**Information supplied:**
• • • • • • •
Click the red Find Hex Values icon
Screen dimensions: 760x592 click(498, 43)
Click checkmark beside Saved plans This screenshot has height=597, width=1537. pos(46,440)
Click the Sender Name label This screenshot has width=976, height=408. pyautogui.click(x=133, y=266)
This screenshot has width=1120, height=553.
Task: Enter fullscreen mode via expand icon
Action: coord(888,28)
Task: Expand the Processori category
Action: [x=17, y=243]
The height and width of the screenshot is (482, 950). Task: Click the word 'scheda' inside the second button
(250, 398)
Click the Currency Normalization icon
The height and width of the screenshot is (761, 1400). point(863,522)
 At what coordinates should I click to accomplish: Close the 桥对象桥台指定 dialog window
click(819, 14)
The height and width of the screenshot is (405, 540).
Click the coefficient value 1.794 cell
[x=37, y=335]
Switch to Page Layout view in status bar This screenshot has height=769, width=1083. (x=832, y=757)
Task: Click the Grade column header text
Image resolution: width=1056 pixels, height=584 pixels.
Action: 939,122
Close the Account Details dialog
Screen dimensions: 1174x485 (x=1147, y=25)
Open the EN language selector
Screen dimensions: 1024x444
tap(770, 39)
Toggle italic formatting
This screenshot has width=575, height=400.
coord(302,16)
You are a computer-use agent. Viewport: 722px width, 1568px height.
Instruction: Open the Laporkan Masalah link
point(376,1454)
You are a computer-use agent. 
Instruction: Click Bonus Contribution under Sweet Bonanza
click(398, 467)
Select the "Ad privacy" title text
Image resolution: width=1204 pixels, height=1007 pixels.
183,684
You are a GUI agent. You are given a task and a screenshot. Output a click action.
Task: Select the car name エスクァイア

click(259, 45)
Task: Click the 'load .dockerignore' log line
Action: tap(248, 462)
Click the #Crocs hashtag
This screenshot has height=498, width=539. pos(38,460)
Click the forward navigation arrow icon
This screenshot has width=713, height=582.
• • • • • • •
Write out every line of the listing that holds the word "computer".

You are a computer-use agent. Viewport: 722px width, 1568px height.
You are a computer-use agent. 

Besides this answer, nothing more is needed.